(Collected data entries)
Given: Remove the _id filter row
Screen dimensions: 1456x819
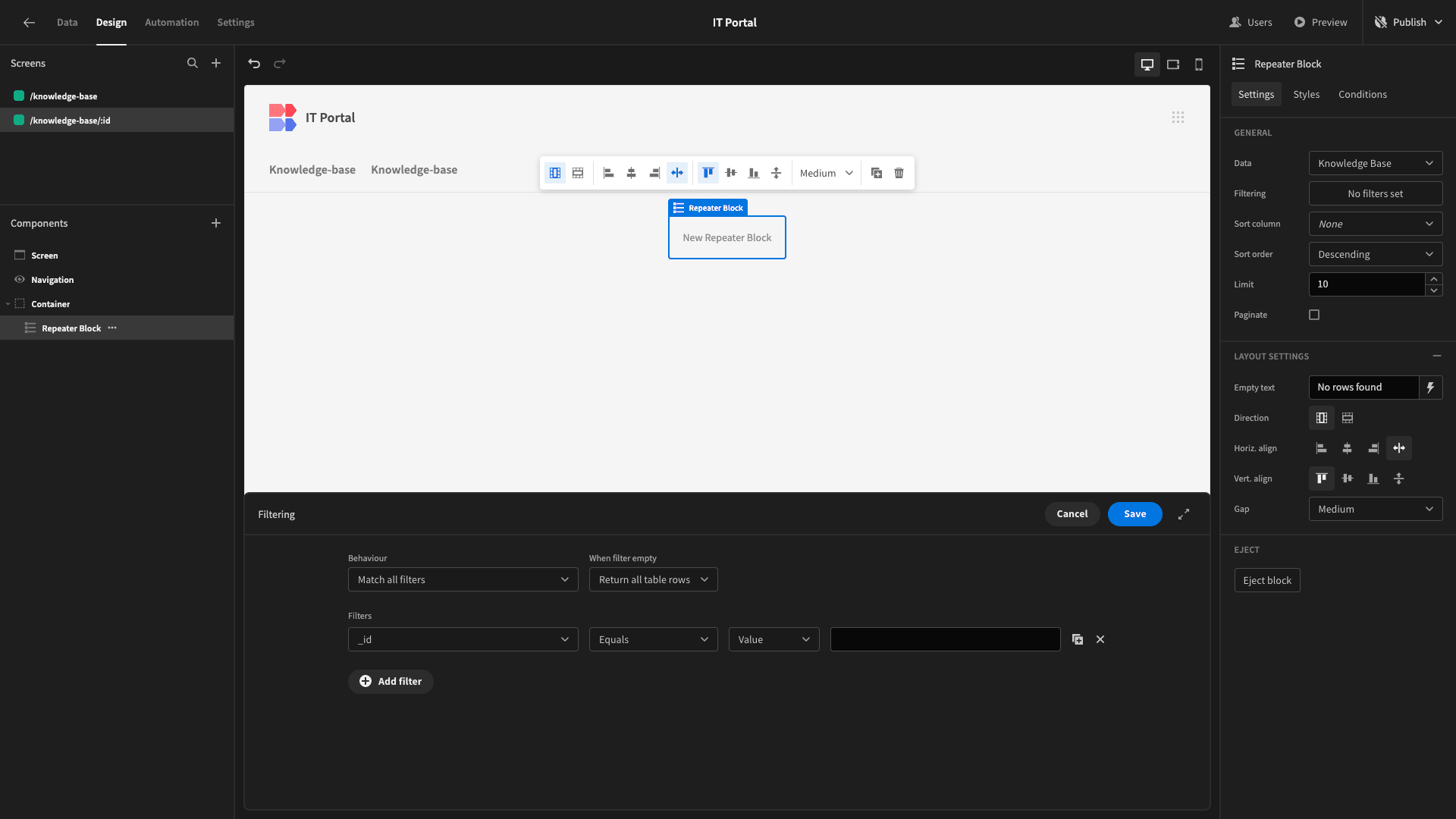Looking at the screenshot, I should [1100, 639].
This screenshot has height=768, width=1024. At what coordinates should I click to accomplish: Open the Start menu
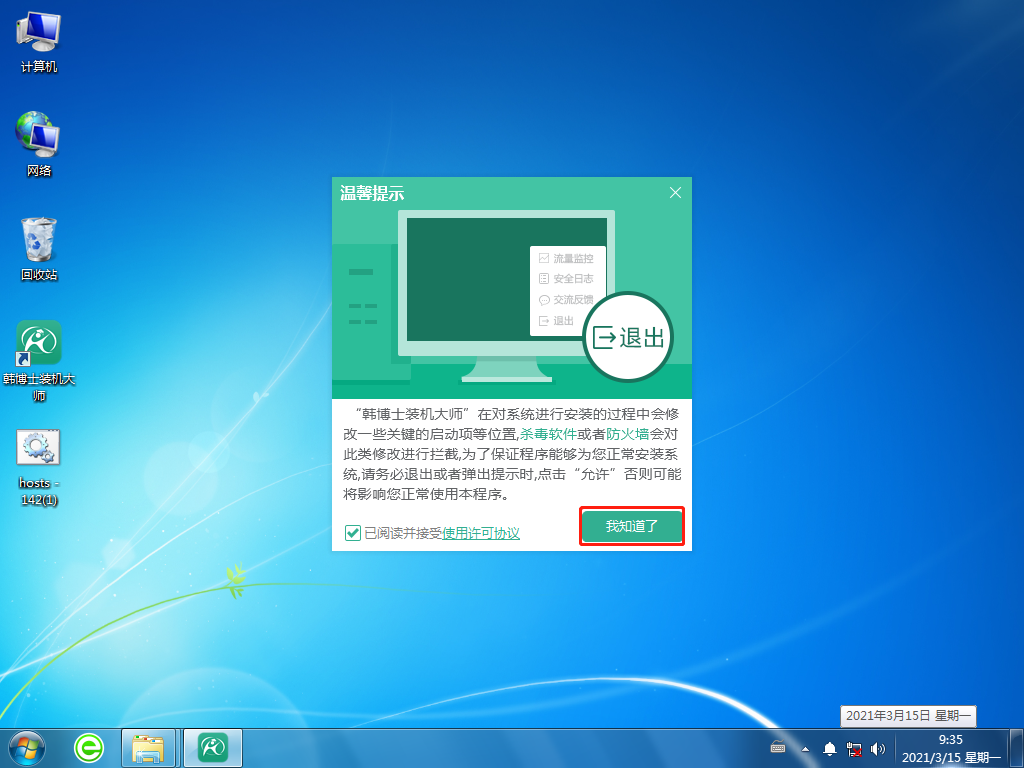(25, 747)
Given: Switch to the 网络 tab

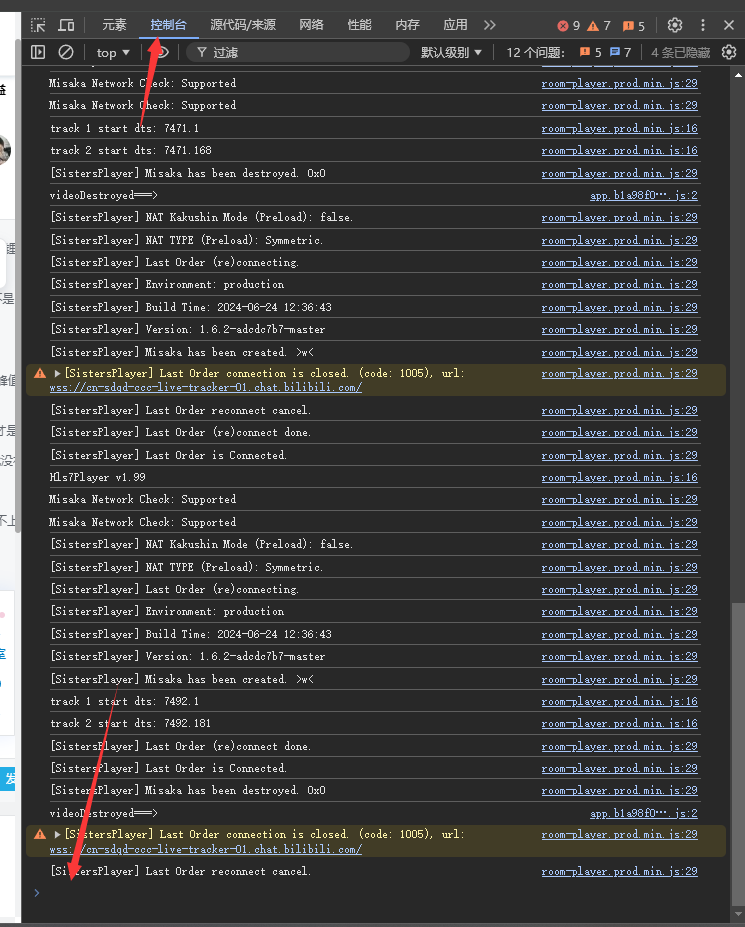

What is expected -> Excluding the pictures, restate word for word the lines from the one that holds "This screenshot has" through the last line of the entries, both ends included.

Written solution ->
This screenshot has height=768, width=1024. At what coordinates should I click to accomplish: Open the Start menu
(25, 747)
Given: Switch to the 网络 tab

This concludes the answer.